Mensonges
Le 1er film de Sylvain Desclous date de 2016, Vendeurs, était plus que prometteur. Ces 105 minutes de thriller politique confirment le bien qu’on pouvait penser de lui. Madeleine, brillante et idéaliste jeune femme issue d'un milieu modeste, prépare l'oral de l'ENA dans la maison de vacances d'Antoine, en Corse. Un matin, sur une petite route déserte, le couple se trouve impliqué dans une altercation qui tourne au drame. Lorsqu'ils intègrent les hautes sphères du pouvoir, le secret qui les lie menace d'être révélé. Et tous les coups deviennent permis. Un film sur le mensonge, les dessous – pas très nets – de la politique, avec un suspense savamment entretenu et un casting de haute volée. A voir absolument
Pourtant les premières minutes m’ont fait craindre une grosse déception. Les clichés s’accumulent – les bourgeois méprisants et sentencieux, - les hommes sont veules et les femmes rongées d’ambition -, la jeunesse aux idées, voire utopies, qui se veulent résolument de gauche, le corse irascible… n’en jetez plus, la cour est pleine… Et puis, le drame… Tout bascule dans la vie de ce jeune couple brillant, ambitieux et dont l’avenir brillant paraissait tout tracé. Le scénario se nourrit des mensonges des uns et des autres – pas un personnage n’échappe à l’engrenage qui va les broyer.
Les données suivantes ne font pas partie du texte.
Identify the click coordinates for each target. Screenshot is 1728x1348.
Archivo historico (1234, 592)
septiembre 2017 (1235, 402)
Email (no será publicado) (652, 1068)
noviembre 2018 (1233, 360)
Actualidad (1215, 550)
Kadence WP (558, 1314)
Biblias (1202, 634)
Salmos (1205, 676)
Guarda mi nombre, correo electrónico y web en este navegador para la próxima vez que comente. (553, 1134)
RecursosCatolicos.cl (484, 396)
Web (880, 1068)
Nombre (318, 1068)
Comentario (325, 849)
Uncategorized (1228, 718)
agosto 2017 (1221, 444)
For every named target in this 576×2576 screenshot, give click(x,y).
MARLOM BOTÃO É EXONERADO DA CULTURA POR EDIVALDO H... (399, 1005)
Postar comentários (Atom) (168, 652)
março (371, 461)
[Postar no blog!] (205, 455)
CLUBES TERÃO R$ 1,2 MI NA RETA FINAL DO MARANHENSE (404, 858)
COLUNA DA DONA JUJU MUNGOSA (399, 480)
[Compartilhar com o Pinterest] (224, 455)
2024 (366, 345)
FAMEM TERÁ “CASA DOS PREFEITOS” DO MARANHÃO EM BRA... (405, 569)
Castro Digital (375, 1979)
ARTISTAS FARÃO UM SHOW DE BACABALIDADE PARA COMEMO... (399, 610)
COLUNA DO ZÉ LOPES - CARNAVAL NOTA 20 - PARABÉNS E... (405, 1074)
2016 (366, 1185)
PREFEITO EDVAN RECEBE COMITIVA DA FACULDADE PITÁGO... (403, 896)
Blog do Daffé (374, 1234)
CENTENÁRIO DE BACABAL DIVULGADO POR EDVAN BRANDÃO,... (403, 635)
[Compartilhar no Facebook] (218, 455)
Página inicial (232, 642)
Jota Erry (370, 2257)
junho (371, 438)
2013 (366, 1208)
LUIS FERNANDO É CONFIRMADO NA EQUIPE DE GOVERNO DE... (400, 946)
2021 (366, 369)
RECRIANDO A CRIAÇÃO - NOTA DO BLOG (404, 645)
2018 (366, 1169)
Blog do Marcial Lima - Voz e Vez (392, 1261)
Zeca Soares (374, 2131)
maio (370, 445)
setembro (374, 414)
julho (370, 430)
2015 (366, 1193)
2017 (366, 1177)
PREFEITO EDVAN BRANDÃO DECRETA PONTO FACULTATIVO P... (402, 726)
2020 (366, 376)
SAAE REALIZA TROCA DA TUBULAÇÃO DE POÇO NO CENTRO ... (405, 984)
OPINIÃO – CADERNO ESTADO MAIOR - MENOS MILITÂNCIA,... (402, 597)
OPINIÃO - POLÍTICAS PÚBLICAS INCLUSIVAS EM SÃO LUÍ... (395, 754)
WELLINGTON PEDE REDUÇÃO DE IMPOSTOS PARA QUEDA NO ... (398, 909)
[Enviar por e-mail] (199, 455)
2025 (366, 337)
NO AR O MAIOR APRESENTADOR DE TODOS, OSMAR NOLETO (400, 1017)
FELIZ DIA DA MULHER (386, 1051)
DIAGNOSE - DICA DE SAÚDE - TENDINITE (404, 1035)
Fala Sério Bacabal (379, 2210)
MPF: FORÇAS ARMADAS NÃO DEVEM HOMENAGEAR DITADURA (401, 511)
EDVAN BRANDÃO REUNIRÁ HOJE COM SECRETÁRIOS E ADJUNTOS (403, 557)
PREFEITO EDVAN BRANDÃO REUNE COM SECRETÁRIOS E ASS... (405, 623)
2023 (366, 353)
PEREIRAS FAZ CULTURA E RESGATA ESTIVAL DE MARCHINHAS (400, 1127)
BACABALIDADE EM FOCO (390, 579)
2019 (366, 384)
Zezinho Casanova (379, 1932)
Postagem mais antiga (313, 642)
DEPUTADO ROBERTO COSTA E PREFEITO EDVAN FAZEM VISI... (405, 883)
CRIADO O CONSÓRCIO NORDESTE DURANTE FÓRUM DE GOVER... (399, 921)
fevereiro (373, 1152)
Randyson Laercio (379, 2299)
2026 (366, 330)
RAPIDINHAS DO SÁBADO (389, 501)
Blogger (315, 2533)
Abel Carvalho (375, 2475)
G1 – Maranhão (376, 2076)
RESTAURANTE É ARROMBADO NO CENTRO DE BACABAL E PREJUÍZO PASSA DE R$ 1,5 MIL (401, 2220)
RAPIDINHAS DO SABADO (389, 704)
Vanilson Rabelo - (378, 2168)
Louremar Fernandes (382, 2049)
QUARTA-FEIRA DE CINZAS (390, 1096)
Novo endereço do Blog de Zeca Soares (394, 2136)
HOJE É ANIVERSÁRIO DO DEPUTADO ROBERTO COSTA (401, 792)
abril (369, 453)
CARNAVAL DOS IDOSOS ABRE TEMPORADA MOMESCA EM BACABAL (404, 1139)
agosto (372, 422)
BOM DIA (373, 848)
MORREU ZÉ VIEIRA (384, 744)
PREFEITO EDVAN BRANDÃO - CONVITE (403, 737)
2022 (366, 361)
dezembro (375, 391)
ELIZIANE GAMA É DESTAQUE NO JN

Mensonge amoureux, mensonge politique, mensonge criminel, le rythme s’accélère jusqu’à devenir étouffant. C’est très bien écrit, subtilement mis en scène et incarné à merveille par une brochette d’acteurs et d’actrices au sommet. Ambitieux, dérangeant, ce film interroge avec finesse les limites de l’exercice du pouvoir et de l’engagement politique, tout en analysant les mécanismes de survie que chacun de nous est capable de mettre en mouvement. Très fort.
Tout en haut de l’affiche – et on a de plus en plus l’impression qu’elle n’est pas là d’en redescendre -, Rebecca Marder impressionne en héroïne complexe et ambigüe. Benjamin Lavernhe est dégoulinant de lâcheté et de duplicité… quel acteur ! Et surtout n’oublions les partitions jouées par Marc Barbé et Emmanuelle Bercot, qui, dans des registres très différents, apportent des pierres décisives à ce bel ouvrage. Ni pathos, ni cynisme, mais un constat troublant – et un tantinet désespérant -, sur les ressorts qui pourraient faire renaître la gauche dans notre pays. Et puis, quel twist final ! La fin justifie-t-elle les moyens ? Peut-on changer le monde si on a les mains sales ? Est-ce que le combat d’une Greta Thunberg se trouverait discrédité ou disqualifié si on découvrait quelque chose d’horrible sur elle ? A vous de juger.